People don’t live on the moon yet, but humanity is already making strides to plaster it with advertisements. The space travel startup Ispace Inc. just wrapped up a new round of funding that nets the Japan-based company more than $90 million, to be used in the development of a lunar lander and two uncrewed missions to the moon by 2020. According to Bloomberg:
Ispace says the initial business opportunity is mostly in marketing, including slapping corporate logos on its spacecrafts and rovers, and delivering images to be used in advertising. A successful landing will also let the company offer what it calls a "projection mapping service" -- a small billboard on the moon’s surface. The startup says there will be demand from corporations looking to show off their logos with Earth in the background.
A billboard on the moon! Well, something like that—a company spokesman told me that what Bloomberg is calling a billboard will technically be a projection of an advertisement onto a lunar lander, rover, or other vehicle, not a physical board. But it will serve the same purpose as a traditional billboard, which should make future colonists feel right at home.
Is it legal to advertise on the moon? The short answer is yeah. The 1967 Outer Space Treaty, which Japan has signed, declares space is free for all nations to explore; no celestial body can be claimed by any sovereign entity; no weapons of mass destruction are allowed in space; and individual nations (plus any businesses or citizens under their authority) must refrain from causing damage or contamination as a result of their space activities, or at the very least they have to clean up after themselves. It’s hard to imagine a projected billboard would violate any of these terms. (Though if some nations or groups thought it was creating harmful interference of some sort—maybe light pollution or disruption for instruments being used by other parties—then Ispace could be in violation of international law, and Japan would be responsible for taking the company to task and making sure the problem was rectified.)
Ispace is not the first company to try to bring ads to space. In 1990, a Japanese television network bought a seat on a Russian flight into space for one of its reporters and got to feature its logo on the side of the Soyuz launch vehicle. Russia has allowed advertisements on many of its rockets and astronaut suits used in missions for years. But Ispace is the first to attempt to advertise on the actual moon, and there does not appear to be a Japanese law to stop it.
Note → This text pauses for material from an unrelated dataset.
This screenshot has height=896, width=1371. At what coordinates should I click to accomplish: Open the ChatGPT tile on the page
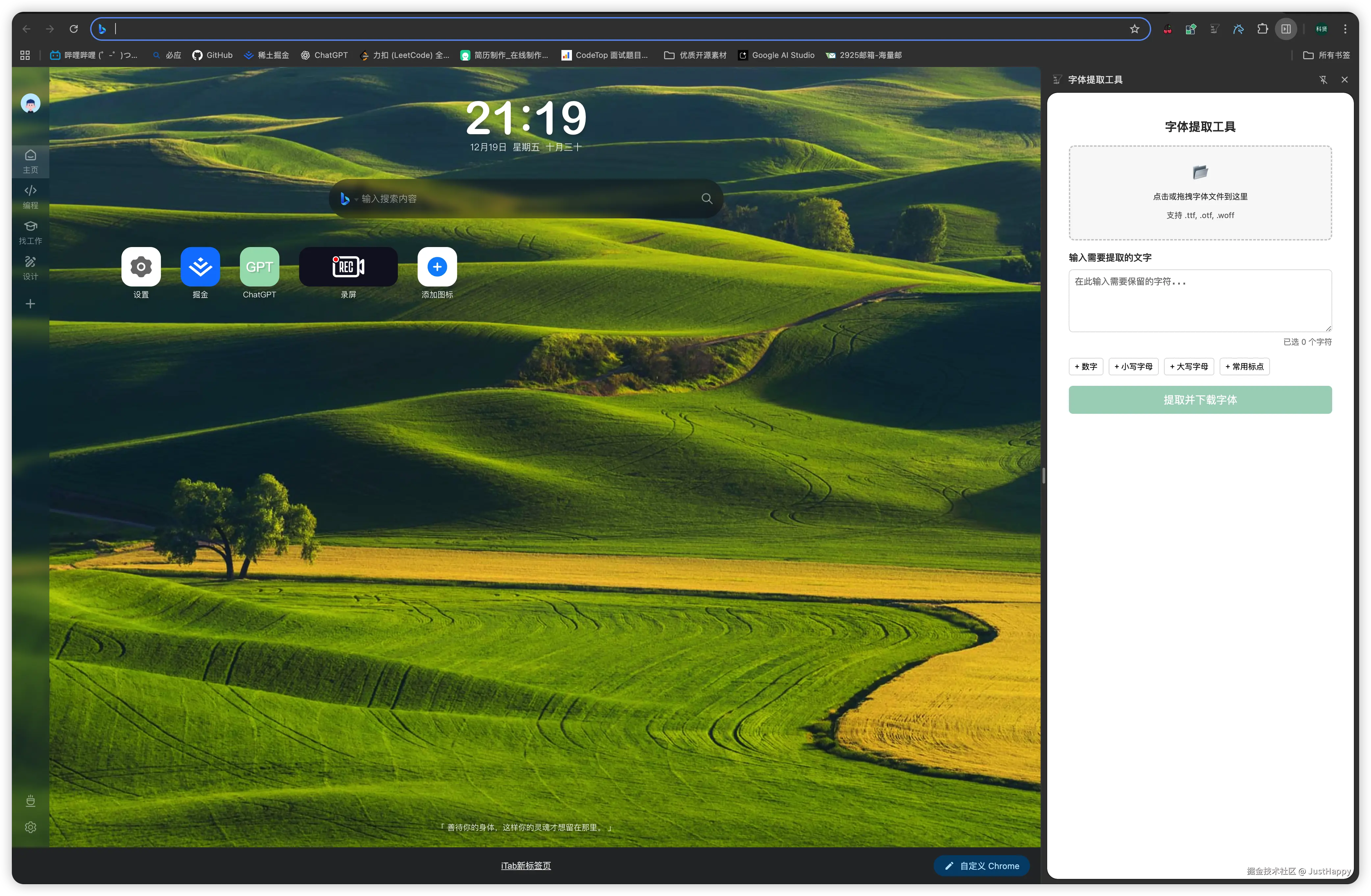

So what if an American company tried something like this? The most relevant attempt occurred in 1993, when an American company called Space Marketing Inc. proposed launching a 1 kilometer by 1 kilometer illuminated billboard into low Earth orbit. At that size and with the brightness the company planned, the billboard would be comparable to the size and brightness of the moon at night. That proposal ultimately went nowhere, in part because it turns out that if you build something that’s a square kilometer and put it into orbit, it’s going to get pummeled to bits by orbital debris.
The hoopla around that proposal, though, prompted then–Rep. Ed Markey (now the junior senator from Massachusetts) to introduce a bill into Congress banning all U.S. space advertisements, which was quickly amended to just ban “obtrusive advertising” (so sponsors could still stick their logos on the sides of rockets, spacecraft, or astronaut clothing). The Federal Aviation Administration is responsible for enforcing this law, and any party issued a license to launch into space must abide by it.
According to Joanne Irene Gabrynowicz, professor emerita in space law at the University of Mississippi and editor in chief emerita for the Journal of Space Law, the logic behind the bill was that large ads, like the Space Marketing billboard, could increase light pollution and create a brighter night sky, which would impede astronomical observations of space, interfere with navigation satellites that use star trackers and sun sensors to calibrate their measurements, and just generally be an annoying eyesore to the public. According to the FAA, “obtrusive” means anything “capable of being recognized by a human being on the surface of the Earth without the aid of a telescope or other technological device.”
For an advertisement on the moon to be visible from Earth using a telescope, it would have to be gigantic and brighter than virtually any other object in the night sky. That’s not, however, what Ispace is seeking—its ads would basically be photo-ops for companies that want the lunar landscape to be a backdrop for their logos and couldn’t be seen from Earth without ultrapowerful instruments. (And Ispace, of course, doesn’t need to abide by U.S. laws, unless it’s collaborating with an American company.)
The truth is that this is all pretty unprecedented. It’s debatable what qualifies as “harmful interference,” and it’s unclear exactly how the international community or select nations might work to enforce relevant laws and regulations. But with how fast the private space industry is growing these days, questions over space advertisements are likely to pop up again and again, perhaps sooner rather than later. (“Human beings aren’t heading to the stars to become poor,” the CEO of Ispace said at a press event last week.)
After talking to me about space law, Gabrynowicz expressed her own misgivings. “Earth-based billboard-studded country roads provide a cautionary statement about advertising in space,” says Gabrynowicz. “The sky—if you can see it from where you are—is beautiful. Be careful with it.”